Geselecteerd als jong talent
“Toen ik veertien was, werd ik door Visio (Visio begeleidt en biedt diensten voor mensen met een visuele beperking – red.) gewezen op de Talentendag in Papendal. Dit kun je zien als een soort van scoutingsdag voor sporters met een beperking. Mijn prestaties op die dag vielen op en de KNZB had interesse. Zo is het balletje gaan rollen en werd ik als jong talent geselecteerd. Dat betekent dat alles in het teken staat van mijn sport. Eten, zwemmen, trainen, slapen; dat is nu mijn leven. Per week heb ik tien zwemtrainingen, plus tien landtrainingen en drie krachttrainingen. Dat is behoorlijk intens, ik word vaak helemaal afgemat. Menig maal heb ik onderhand kotsend aan de badrand gehangen. Tuurlijk schiet dan weleens door je hoofd: waar ben ik in vredesnaam mee bezig? Maar als ik eenmaal op dat startblok sta, klaar voor een wedstrijd, denk ik: dit is het toch helemaal! Van zwemmen krijg ik een gigantische glimlach op mijn gezicht. Het maakt me intens gelukkig!”

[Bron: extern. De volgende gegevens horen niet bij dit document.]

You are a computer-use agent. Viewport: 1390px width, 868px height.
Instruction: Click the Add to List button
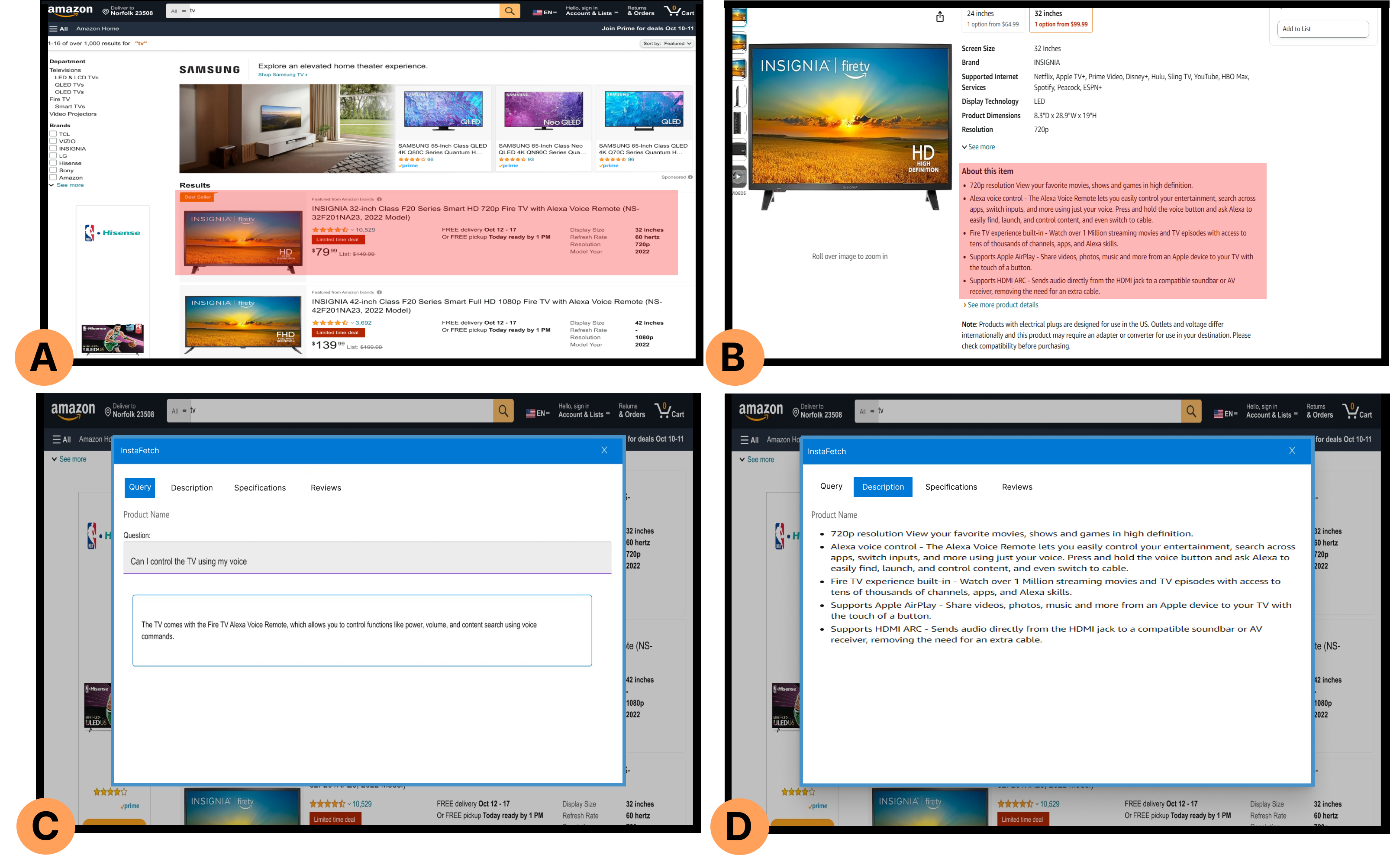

“Op mijn achtste was ik ervan overtuigd dat ik ooit naar de Spelen zou gaan, en nu mag ik gewoon naar Tokio… Dromen kunnen echt uitkomen!”

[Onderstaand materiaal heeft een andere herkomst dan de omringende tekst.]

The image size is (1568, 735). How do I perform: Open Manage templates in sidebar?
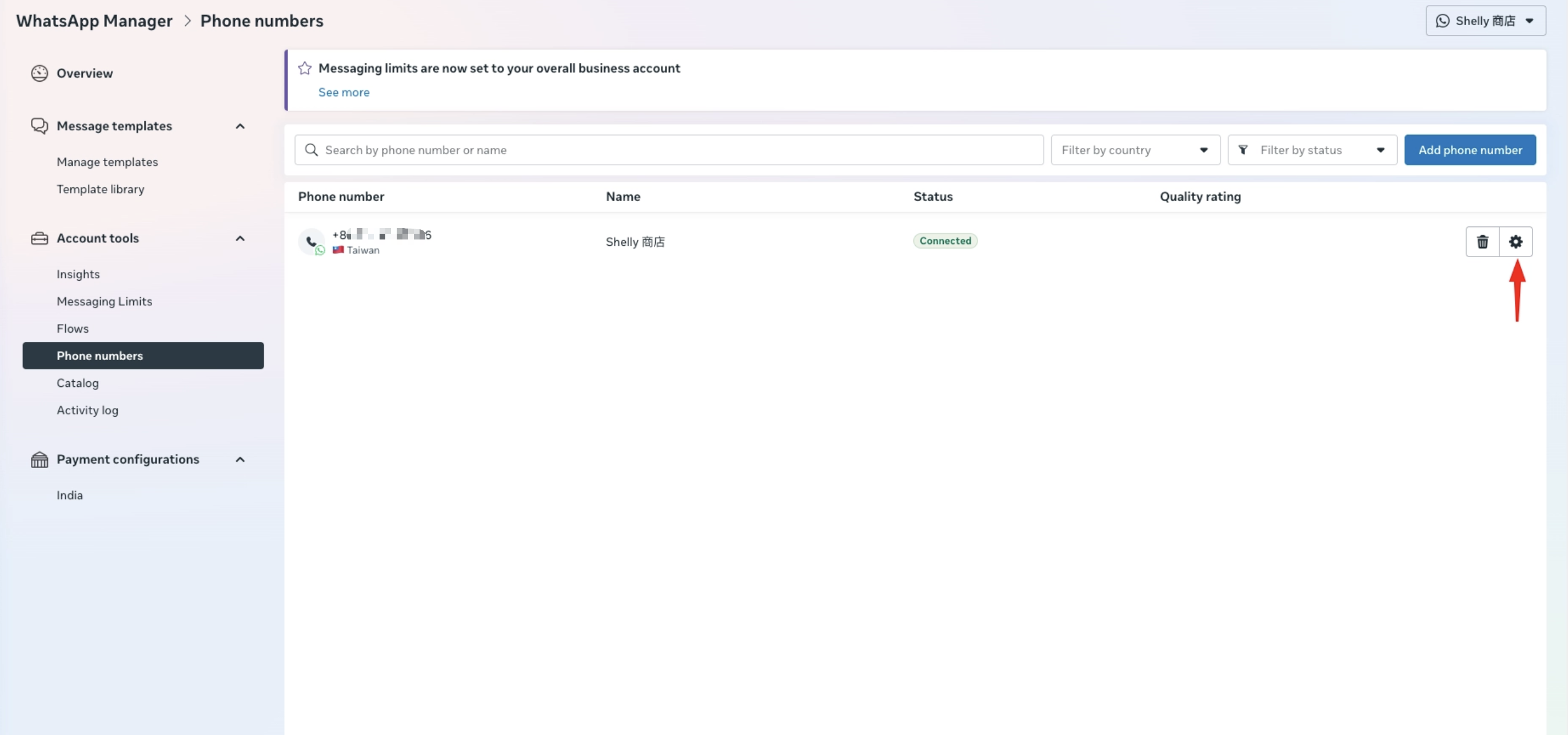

Wekker zetten om wedstrijd te kijken
“Inmiddels heb ik zestien Nederlandse parajeugdkampioenschapstitels op mijn naam staan en twee keer heb ik de open Nederlandse parakampioenschappen gewonnen. Op het WK in Londen in 2019 werd ik vierde met de 200 meter wissel. Daarmee heb ik me weten te plaatsen voor de Paralympische Spelen in Tokio. Daarmee was ik natuurlijk helemaal over the moon. En nog steeds. Want zeg nou zelf, het zijn de Spelen! Dat is wel een ding natuurlijk. En die excitement wordt ook steeds groter, nu het moment steeds dichterbij komt. Zo word ik de laatste tijd steeds meer aangesproken, heel leuk. Ook door onbekenden. Die wensen me succes en velen zeggen ook dat ze me via de televisie zullen aanmoedigen. Dat wildvreemde mensen hun wekker gaan zetten om mij om drie uur ’s nachts Nederlandse tijd te zien zwemmen… Dat is toch te gek?! En het geeft me de drive om nóg harder mijn best te doen.”

“Dat wildvreemde mensen hun wekker zetten om mij om drie uur ’s nachts Nederlandse tijd te zien zwemmen… Dat is toch te gek?!”

Knokken tot de laatste slag
“Ik ga altijd voor goud; dat is nu eenmaal de topsportmentaliteit die diep in mij zit. Maar of het me in Tokio ook daadwerkelijk gaat lukken… Dat weet ik niet. Wat ik wél weet, is dat het een partij knokken wordt. Een race is pas bepaald als je bent gefinisht. Bij zwemmen geldt: je kunt nog zó voortvarend van start gaan, maar op de allerlaatste meters kun je het alsnog verprutsen. Hoe dan ook, ik ga in Tokio álles geven. En nee, ik ben nu niet extra gespannen ofzo. Onder druk presteer ik juist beter, ben ik nog meer gefocust. Verstand volledig op nul en gáán, de sterren van de hemel zwemmen. Ik hoop dat me dat tijdens de Spelen ook gaat lukken. Mijn plannen ná Tokio? Mijn ambitie is om in ieder geval tot 2032 op hoog niveau te blijven zwemmen. Met als ultieme droom: mezelf zien te plaatsen voor de ‘gewone’ Olympische Spelen. Qua tijden kan ik me onderhand meten met de regulieren zwemmers van mijn leeftijd. Dus wie weet, zie je mij over een tijdje op de Olympische Spelen!”